Trecho selecionado:
↓
A grande questão da devastação, é que não há como deter o desenvolvimento, e de nada adianta de forma indiscriminada culpar exclusivamente o agronegócio e os pequenos agricultores pelo problema ambiental. O que falta é gestão em fiscalização. As empreitadas no sentido de rigorosamente se fiscalizar e acompanhar de perto as atividades dos agricultores pecuaristas e madeireiros não existem, e se existem são ineficazes, até porque o desmatamento na região é feito, sim, de forma clandestina e velada.

A promessa de enviar apenas 780 homens da Polícia Federal, Força nacional, de Segurança Pública, e Polícia Rodoviária Federal para combater os crimes ambientais, denota a pura incapacidade de gestão, face ao tamanho da área comprometida. O próprio Ibama conta apenas com três fiscais para cobrir uma área de 92 mil kms quadrados, por aí pode-se ter uma idéia da falta de eficiência, e do purismo no discurso da ministra do Meio Ambiente, Marina Silva.

Isto posto, o combate a devastação se faz não com contenção e recursos aos projetos de desenvolvimento, mas com um aumento substancial na fiscalização, proporcional à área que esta sobre vulnerabilidade ambiental. O famoso alarde que o presidente criticou, já deveria ter sido dado dentro dos ministérios envolvidos na questão, na implementação de uma severa e eficaz fiscalização, não com 780 homens e três inspetores do Ibama, isso nada significa. O problema passa pela falta de gestão, que infelizmente rima com a palavra devastação.
↑
Dados registrados:
↓
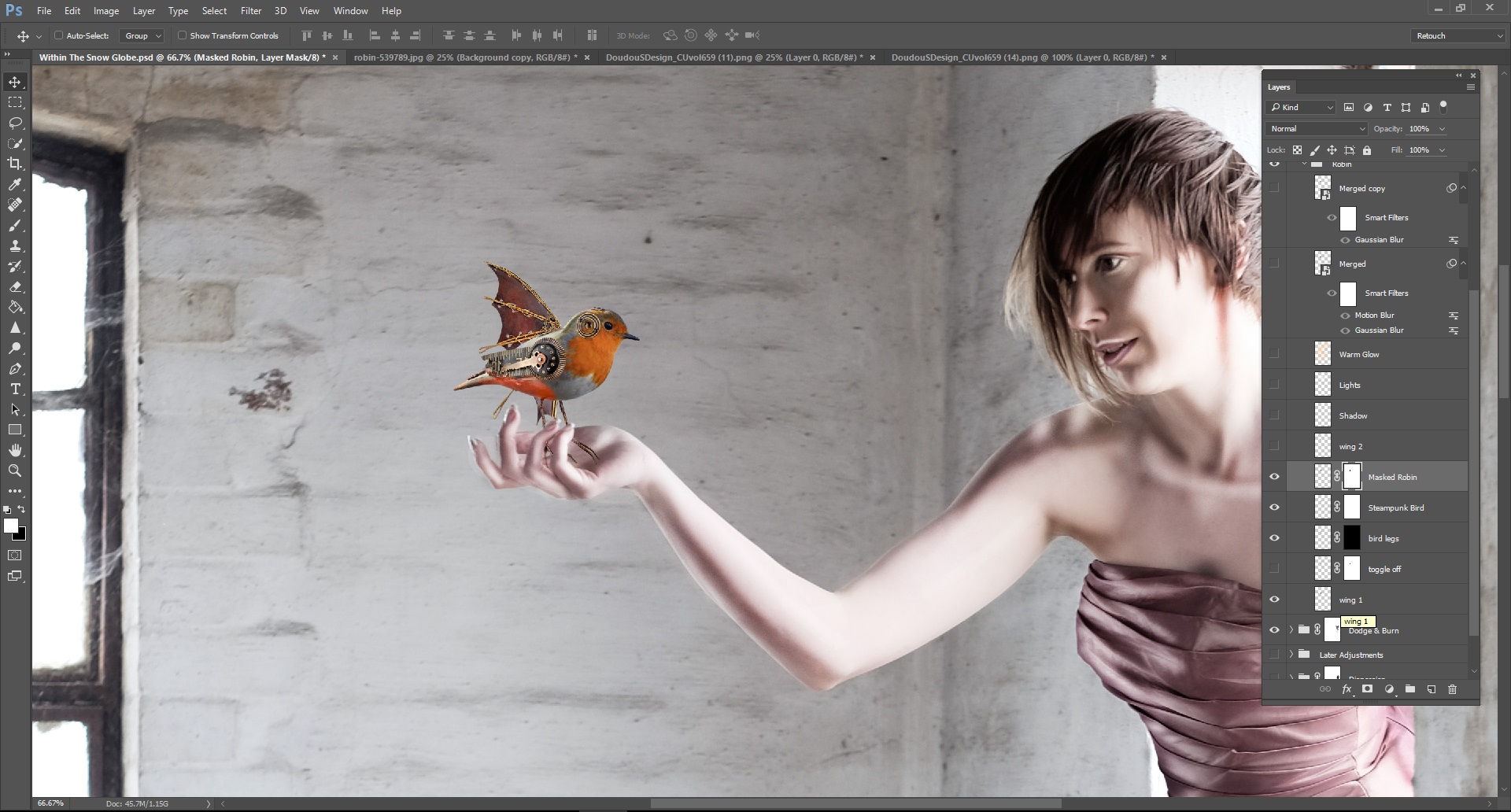
Task: Select the Brush tool
Action: click(x=15, y=226)
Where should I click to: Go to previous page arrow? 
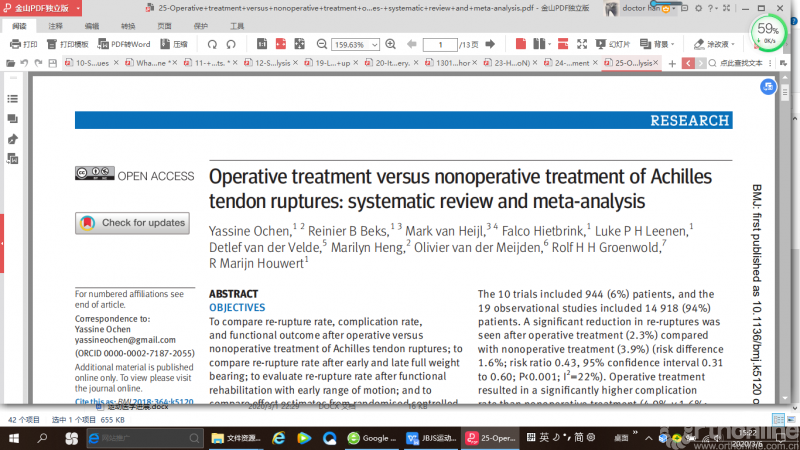pos(411,44)
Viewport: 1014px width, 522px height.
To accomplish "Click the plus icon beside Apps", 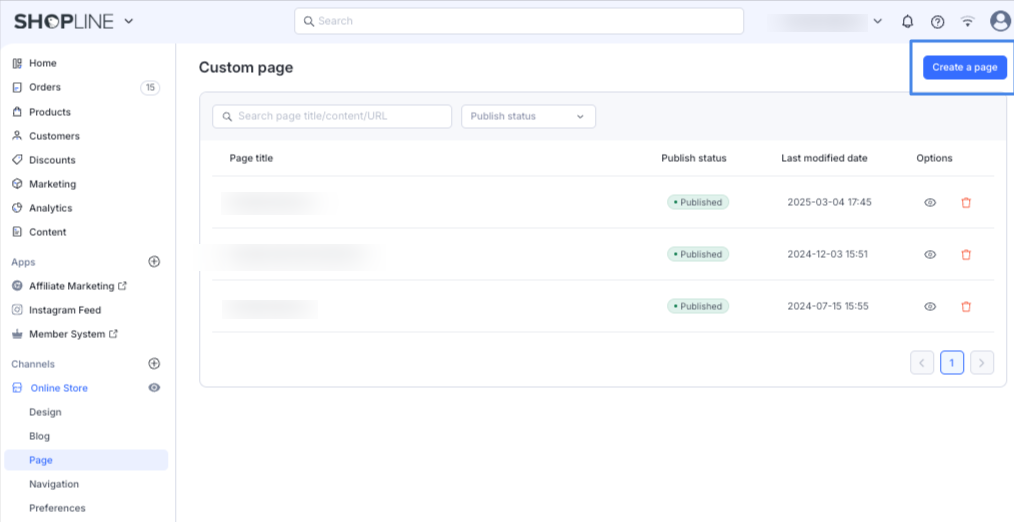I will [x=154, y=262].
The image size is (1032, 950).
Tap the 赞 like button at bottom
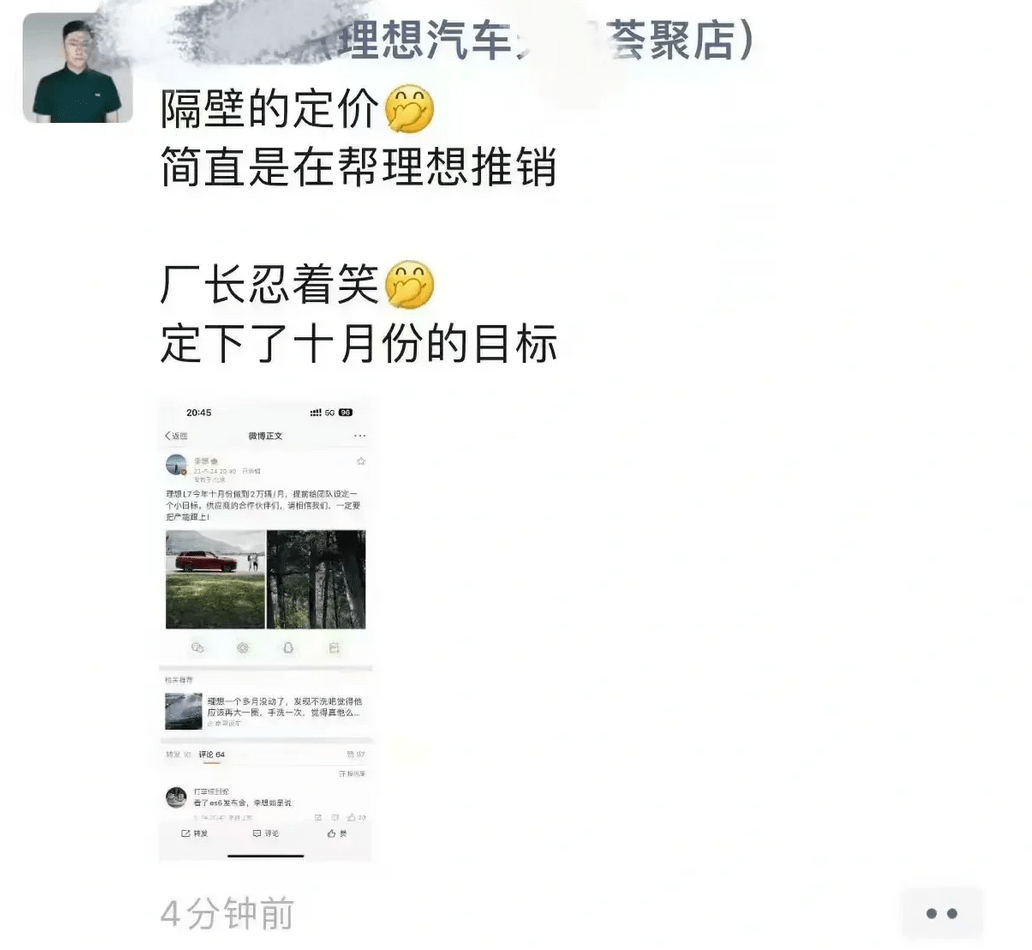(x=337, y=833)
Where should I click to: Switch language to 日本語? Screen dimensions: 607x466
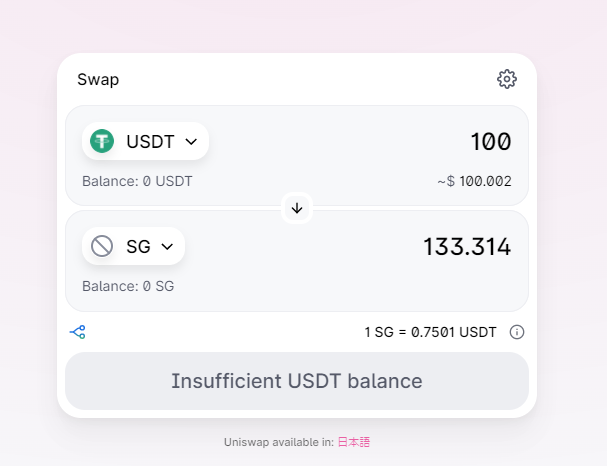pos(354,442)
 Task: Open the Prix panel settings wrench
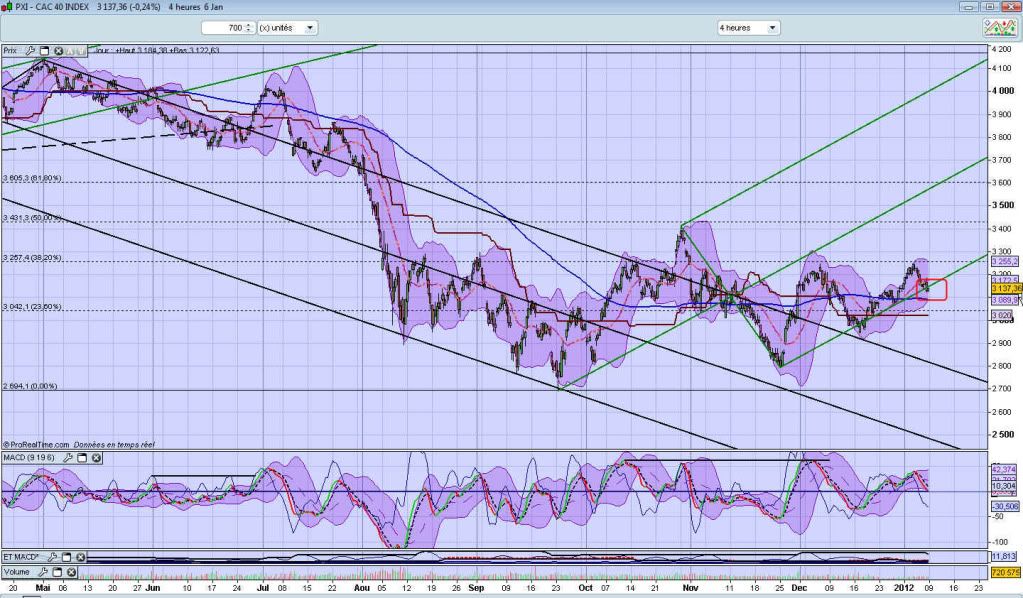click(31, 50)
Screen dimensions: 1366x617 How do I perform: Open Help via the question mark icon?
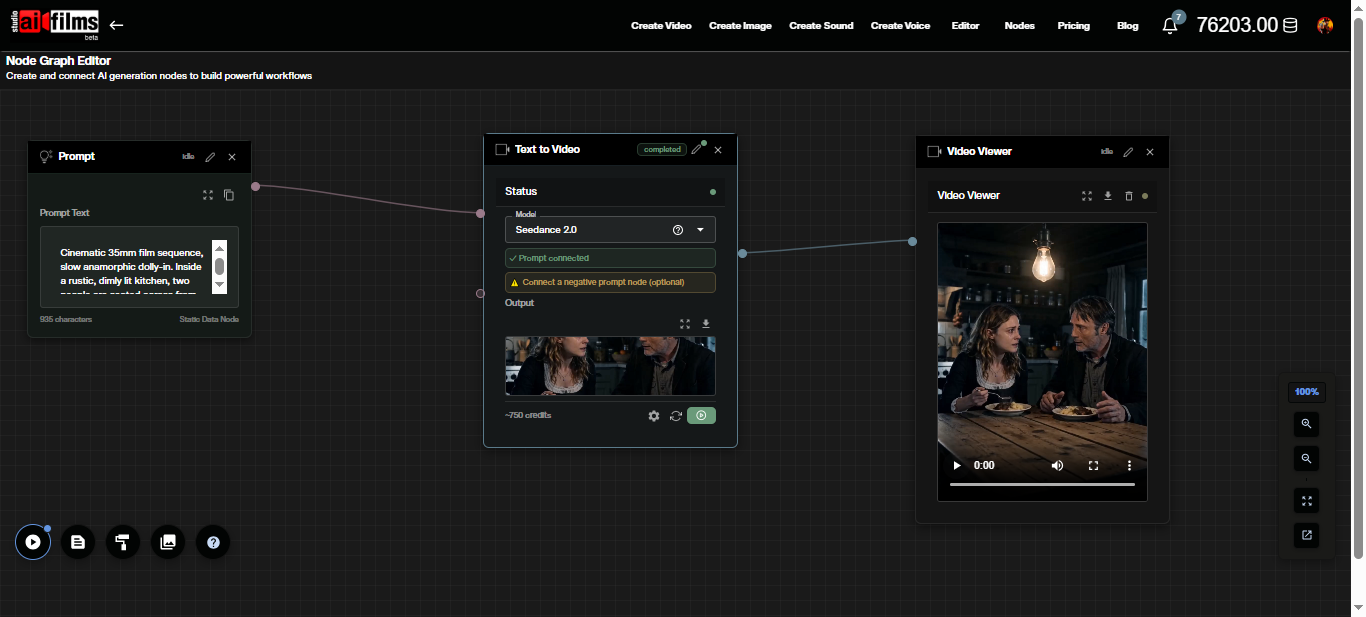coord(213,542)
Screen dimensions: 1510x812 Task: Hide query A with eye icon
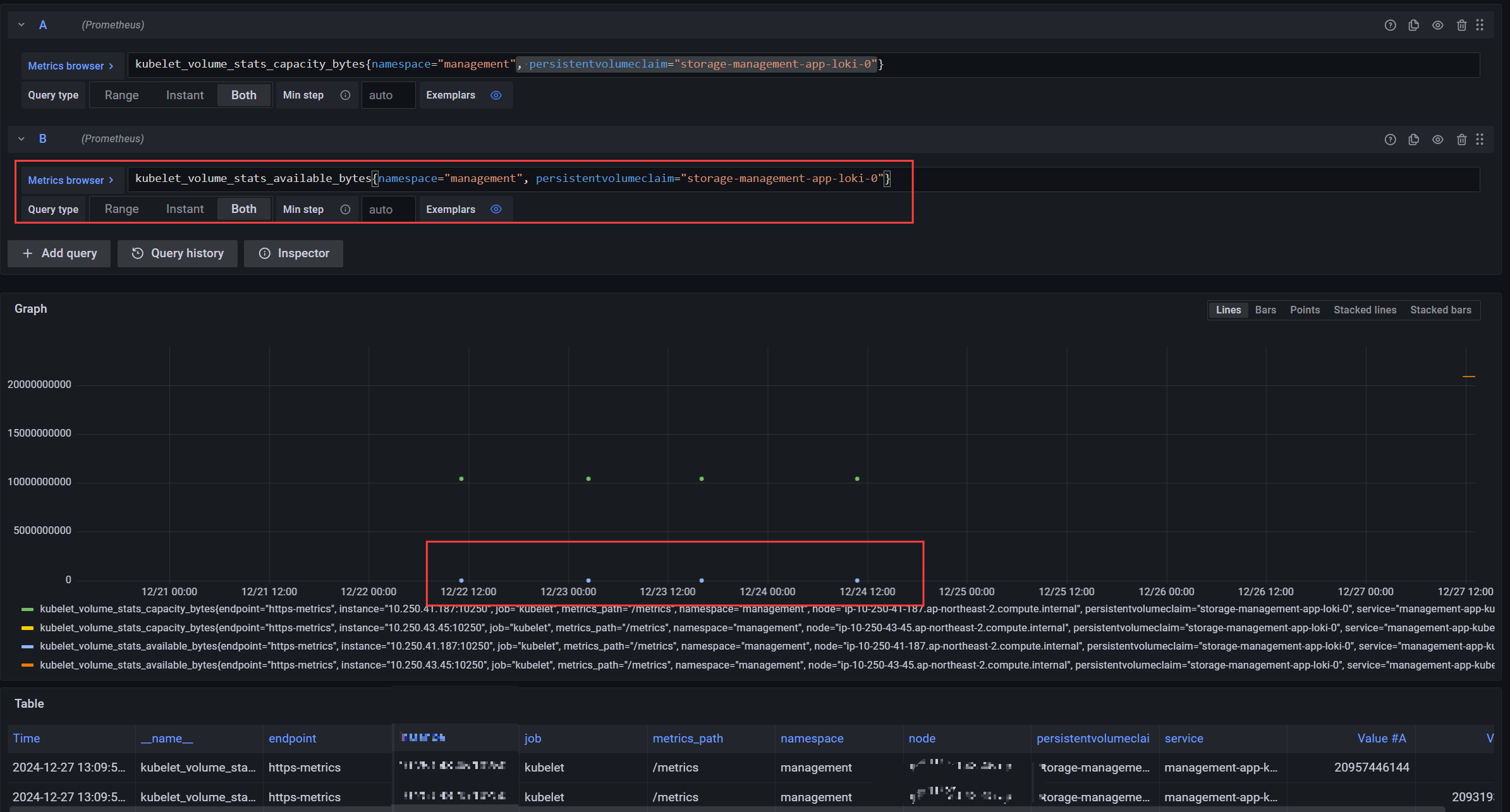(x=1438, y=25)
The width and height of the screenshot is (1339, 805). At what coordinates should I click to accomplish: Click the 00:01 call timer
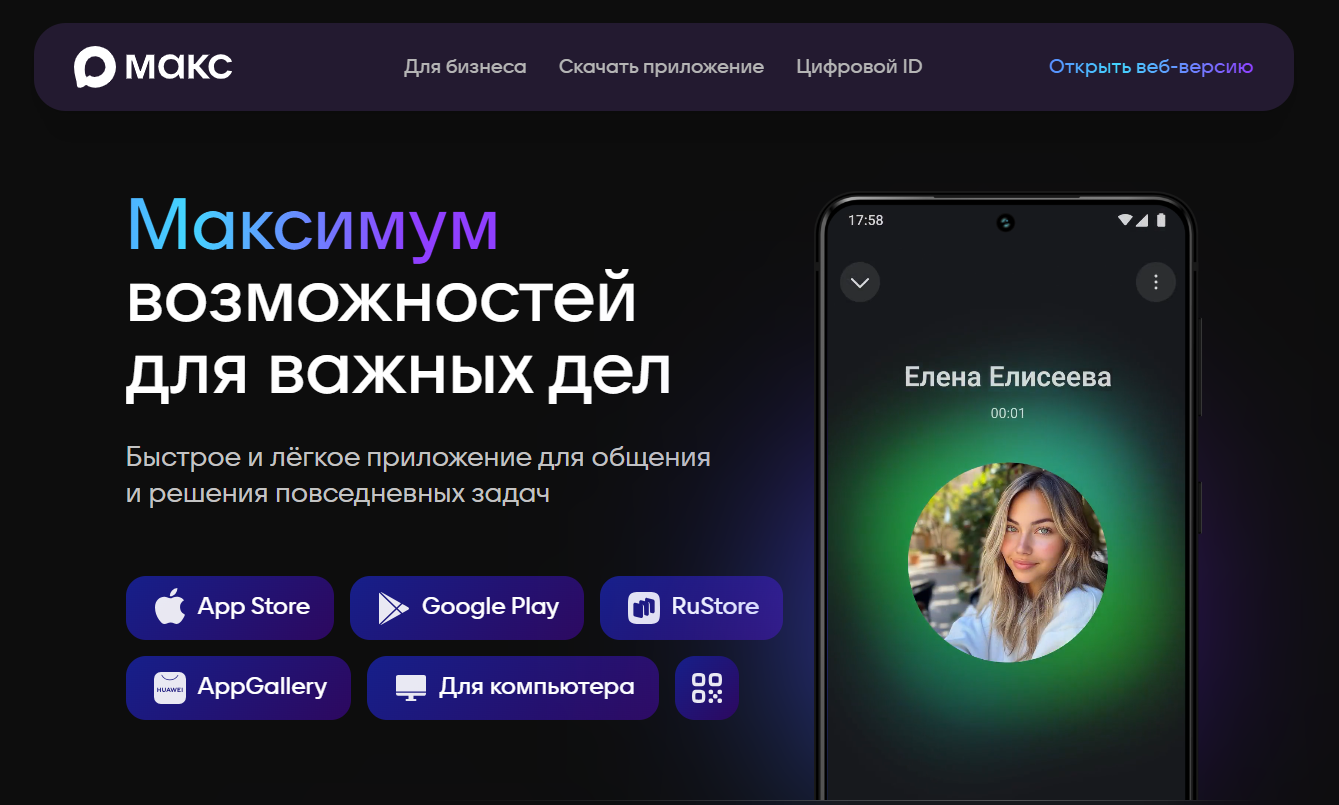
↑
O que fazer:
A) Transcreva, do texto sobre o desmatamento e a fiscalização, o trecho que se abre com as palavras "Isto posto, o" e se fecha com "a palavra devastação.".
B) Como o texto sobre o desmatamento e a fiscalização poderia prosseguir? Dê continuidade a ele a partir da última frase.
O material não tem relação com o texto sobre o desmatamento e a fiscalização.

Respostas dadas:
A)
Isto posto, o combate a devastação se faz não com contenção e recursos aos projetos de desenvolvimento, mas com um aumento substancial na fiscalização, proporcional à área que esta sobre vulnerabilidade ambiental. O famoso alarde que o presidente criticou, já deveria ter sido dado dentro dos ministérios envolvidos na questão, na implementação de uma severa e eficaz fiscalização, não com 780 homens e três inspetores do Ibama, isso nada significa. O problema passa pela falta de gestão, que infelizmente rima com a palavra devastação.

B)
Fernando Rizzolo

O meio ambiente não é (só) caso de polícia

O problema, entretanto, é quando as pessoas de bem precisam se transformar em malfeitores para garantir um amanhã melhor para si e sua família

Enquanto o presidente da República dava ontem tratos à bola no difícil tema do desmatamento recorde da Amazônia, o mundo tomava conhecimento de que a economia chinesa cresceu estonteantes 11,4% em 2007. E o Brasil descobria que o desemprego interno despencou para 7,4% em dezembro. O que o primeiro assunto tem a ver com os dois últimos? Tudo. O avanço do Brasil sobre a Amazônia não ocorre porque os brasileiros são maus ou não gostam da natureza. A exploração econômica da região progride porque a demanda por alimentos está aquecidíssima. Árvores são derrubadas para criar gado e plantar soja. Com um agravante: a expansão da cana-de-açúcar para produzir etanol na porção meridional do país empurra ainda mais outras culturas para o Brasil setentrional.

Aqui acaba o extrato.